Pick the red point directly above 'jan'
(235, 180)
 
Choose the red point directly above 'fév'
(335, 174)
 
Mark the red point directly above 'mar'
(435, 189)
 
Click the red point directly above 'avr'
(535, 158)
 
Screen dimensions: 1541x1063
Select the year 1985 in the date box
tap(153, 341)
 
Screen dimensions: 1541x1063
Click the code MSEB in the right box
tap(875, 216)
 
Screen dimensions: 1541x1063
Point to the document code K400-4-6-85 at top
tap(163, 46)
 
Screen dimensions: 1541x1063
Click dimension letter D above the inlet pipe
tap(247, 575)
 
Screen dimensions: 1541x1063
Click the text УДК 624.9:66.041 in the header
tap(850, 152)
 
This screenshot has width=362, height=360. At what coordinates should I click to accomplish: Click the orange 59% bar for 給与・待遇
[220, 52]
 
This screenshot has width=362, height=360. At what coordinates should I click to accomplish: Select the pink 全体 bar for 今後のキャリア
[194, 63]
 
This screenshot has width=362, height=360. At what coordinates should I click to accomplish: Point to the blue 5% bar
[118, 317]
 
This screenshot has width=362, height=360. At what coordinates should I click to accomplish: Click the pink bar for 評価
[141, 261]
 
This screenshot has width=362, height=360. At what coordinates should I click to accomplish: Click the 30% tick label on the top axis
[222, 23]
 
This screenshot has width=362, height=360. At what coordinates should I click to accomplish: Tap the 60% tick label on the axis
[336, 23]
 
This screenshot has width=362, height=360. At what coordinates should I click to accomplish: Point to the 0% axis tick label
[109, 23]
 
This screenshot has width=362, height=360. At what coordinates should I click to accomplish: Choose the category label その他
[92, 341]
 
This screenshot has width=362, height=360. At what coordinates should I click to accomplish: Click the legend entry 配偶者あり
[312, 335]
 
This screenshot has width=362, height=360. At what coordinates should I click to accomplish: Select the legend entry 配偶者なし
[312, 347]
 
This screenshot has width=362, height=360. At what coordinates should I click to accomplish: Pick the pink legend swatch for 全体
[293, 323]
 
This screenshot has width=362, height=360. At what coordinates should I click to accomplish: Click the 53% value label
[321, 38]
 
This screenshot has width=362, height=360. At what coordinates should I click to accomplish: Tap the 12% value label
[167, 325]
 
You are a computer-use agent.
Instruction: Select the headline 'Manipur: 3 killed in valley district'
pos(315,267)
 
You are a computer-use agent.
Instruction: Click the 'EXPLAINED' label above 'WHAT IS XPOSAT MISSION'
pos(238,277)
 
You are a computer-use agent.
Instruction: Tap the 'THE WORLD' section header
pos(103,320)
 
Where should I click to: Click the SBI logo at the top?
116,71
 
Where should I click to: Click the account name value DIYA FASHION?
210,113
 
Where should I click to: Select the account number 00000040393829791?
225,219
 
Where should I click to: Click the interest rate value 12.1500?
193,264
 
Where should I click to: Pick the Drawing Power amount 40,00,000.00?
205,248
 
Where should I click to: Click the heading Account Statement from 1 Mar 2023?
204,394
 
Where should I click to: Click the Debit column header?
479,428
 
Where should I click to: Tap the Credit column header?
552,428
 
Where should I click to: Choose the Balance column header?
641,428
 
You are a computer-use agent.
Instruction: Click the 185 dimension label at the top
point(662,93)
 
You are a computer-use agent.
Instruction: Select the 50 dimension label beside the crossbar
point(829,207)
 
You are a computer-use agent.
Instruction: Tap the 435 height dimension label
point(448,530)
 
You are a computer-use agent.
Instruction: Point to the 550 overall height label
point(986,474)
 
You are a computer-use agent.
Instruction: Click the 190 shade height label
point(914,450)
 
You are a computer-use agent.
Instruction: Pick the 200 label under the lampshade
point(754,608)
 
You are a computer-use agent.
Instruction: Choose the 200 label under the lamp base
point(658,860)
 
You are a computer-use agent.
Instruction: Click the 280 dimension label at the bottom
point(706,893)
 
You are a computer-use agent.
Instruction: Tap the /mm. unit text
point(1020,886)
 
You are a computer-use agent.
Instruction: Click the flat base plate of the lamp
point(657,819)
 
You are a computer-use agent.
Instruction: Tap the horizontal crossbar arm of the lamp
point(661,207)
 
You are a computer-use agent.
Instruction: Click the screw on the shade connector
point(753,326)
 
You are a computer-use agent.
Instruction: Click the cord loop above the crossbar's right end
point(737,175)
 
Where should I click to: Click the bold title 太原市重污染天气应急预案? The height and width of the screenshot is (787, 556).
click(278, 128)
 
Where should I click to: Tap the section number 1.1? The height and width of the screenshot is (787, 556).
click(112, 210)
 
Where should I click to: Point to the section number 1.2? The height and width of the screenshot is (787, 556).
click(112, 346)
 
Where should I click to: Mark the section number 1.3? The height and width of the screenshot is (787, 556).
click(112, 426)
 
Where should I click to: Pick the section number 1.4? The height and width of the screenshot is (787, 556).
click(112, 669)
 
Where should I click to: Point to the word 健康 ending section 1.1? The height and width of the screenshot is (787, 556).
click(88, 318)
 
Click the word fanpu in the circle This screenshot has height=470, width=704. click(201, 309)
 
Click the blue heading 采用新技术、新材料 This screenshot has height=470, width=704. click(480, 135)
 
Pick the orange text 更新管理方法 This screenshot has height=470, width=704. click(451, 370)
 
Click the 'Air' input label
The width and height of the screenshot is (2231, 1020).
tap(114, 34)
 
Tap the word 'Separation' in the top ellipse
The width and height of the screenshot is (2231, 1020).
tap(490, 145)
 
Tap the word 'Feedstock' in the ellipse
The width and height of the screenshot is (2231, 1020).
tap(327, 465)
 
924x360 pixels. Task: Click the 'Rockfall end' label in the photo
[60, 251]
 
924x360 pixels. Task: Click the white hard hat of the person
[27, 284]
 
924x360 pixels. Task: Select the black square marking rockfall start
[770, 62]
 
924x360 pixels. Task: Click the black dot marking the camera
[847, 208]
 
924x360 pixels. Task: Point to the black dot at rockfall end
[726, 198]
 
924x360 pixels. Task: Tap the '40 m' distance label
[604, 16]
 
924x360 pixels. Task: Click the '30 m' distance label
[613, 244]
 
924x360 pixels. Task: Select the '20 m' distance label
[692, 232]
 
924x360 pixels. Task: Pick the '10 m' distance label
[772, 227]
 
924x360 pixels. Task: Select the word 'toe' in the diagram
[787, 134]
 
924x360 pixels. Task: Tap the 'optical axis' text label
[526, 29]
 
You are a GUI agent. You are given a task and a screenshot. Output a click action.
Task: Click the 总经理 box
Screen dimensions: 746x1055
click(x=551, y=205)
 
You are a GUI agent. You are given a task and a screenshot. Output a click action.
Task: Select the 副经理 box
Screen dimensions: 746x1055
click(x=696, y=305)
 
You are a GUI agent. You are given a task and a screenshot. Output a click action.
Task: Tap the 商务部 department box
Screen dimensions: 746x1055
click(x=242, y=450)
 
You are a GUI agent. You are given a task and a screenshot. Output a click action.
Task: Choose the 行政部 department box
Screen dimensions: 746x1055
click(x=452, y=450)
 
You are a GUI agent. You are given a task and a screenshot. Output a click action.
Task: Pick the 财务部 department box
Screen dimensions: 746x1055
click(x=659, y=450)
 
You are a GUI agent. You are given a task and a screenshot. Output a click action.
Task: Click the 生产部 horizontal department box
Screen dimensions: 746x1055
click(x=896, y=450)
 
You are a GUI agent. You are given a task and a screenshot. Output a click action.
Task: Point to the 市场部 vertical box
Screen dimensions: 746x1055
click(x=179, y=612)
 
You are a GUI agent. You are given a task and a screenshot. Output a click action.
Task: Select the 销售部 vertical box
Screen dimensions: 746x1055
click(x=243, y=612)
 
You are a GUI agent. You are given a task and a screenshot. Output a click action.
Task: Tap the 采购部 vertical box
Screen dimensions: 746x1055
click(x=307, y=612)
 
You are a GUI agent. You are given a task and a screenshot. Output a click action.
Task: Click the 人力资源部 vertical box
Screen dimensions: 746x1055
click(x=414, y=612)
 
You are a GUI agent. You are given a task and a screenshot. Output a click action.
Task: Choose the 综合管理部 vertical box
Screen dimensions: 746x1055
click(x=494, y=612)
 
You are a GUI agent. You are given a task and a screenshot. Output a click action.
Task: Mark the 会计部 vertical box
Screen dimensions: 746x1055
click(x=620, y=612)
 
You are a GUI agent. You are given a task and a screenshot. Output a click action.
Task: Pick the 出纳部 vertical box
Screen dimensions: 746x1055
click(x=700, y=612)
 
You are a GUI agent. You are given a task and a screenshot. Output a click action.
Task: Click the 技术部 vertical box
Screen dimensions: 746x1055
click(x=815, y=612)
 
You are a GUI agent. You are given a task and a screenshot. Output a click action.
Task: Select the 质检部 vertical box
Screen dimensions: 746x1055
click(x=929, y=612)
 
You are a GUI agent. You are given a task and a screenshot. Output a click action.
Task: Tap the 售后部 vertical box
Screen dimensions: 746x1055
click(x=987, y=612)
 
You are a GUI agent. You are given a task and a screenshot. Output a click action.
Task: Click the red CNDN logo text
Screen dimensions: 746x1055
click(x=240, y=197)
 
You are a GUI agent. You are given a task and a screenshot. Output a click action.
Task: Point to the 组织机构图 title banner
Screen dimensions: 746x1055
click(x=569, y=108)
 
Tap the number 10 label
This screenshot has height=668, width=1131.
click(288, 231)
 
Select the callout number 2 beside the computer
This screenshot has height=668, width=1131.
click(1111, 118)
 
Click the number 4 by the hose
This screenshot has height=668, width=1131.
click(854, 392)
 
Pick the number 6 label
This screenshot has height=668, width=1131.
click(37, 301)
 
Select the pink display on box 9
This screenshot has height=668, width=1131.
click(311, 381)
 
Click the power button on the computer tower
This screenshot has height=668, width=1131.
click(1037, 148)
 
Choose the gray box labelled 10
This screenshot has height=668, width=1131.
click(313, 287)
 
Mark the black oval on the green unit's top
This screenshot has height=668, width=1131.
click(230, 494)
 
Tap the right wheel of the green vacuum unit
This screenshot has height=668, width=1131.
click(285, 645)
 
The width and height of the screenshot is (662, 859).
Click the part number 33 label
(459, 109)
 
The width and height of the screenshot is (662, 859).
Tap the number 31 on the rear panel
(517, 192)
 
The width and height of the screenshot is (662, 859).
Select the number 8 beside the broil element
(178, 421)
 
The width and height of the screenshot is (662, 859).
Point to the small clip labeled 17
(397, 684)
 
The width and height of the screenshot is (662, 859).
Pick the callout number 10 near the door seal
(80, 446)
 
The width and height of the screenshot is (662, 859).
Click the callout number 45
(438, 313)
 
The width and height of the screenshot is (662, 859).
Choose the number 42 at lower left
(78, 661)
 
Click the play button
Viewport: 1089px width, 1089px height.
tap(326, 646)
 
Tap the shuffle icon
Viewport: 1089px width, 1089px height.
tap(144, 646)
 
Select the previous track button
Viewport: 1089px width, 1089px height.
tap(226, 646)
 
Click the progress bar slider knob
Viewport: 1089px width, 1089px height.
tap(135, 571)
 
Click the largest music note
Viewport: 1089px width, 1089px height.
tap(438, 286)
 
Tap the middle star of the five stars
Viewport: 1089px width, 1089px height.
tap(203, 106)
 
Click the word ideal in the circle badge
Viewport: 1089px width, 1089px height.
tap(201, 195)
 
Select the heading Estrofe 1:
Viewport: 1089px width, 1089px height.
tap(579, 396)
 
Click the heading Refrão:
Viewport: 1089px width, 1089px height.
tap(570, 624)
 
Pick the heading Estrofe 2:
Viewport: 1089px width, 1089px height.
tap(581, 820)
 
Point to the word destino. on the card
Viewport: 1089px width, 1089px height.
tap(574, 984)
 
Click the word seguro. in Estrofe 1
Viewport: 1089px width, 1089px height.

|---|

> **WORK REQUIRED**
Please copy out, word for word, only the rows in the stretch from the line containing "924x360 pixels. Task: Select the '20" through the line containing "click(x=659, y=450)", including both of those lines.

> **EXERCISE OUTPUT**
924x360 pixels. Task: Select the '20 m' distance label
[692, 232]
 
924x360 pixels. Task: Pick the '10 m' distance label
[772, 227]
 
924x360 pixels. Task: Select the word 'toe' in the diagram
[787, 134]
 
924x360 pixels. Task: Tap the 'optical axis' text label
[526, 29]
 
You are a GUI agent. You are given a task and a screenshot. Output a click action.
Task: Click the 总经理 box
Screen dimensions: 746x1055
click(x=551, y=205)
 
You are a GUI agent. You are given a task and a screenshot. Output a click action.
Task: Select the 副经理 box
Screen dimensions: 746x1055
click(x=696, y=305)
 
You are a GUI agent. You are given a task and a screenshot. Output a click action.
Task: Tap the 商务部 department box
Screen dimensions: 746x1055
click(x=242, y=450)
 
You are a GUI agent. You are given a task and a screenshot. Output a click action.
Task: Choose the 行政部 department box
Screen dimensions: 746x1055
click(x=452, y=450)
 
You are a GUI agent. You are given a task and a screenshot. Output a click action.
Task: Pick the 财务部 department box
Screen dimensions: 746x1055
click(x=659, y=450)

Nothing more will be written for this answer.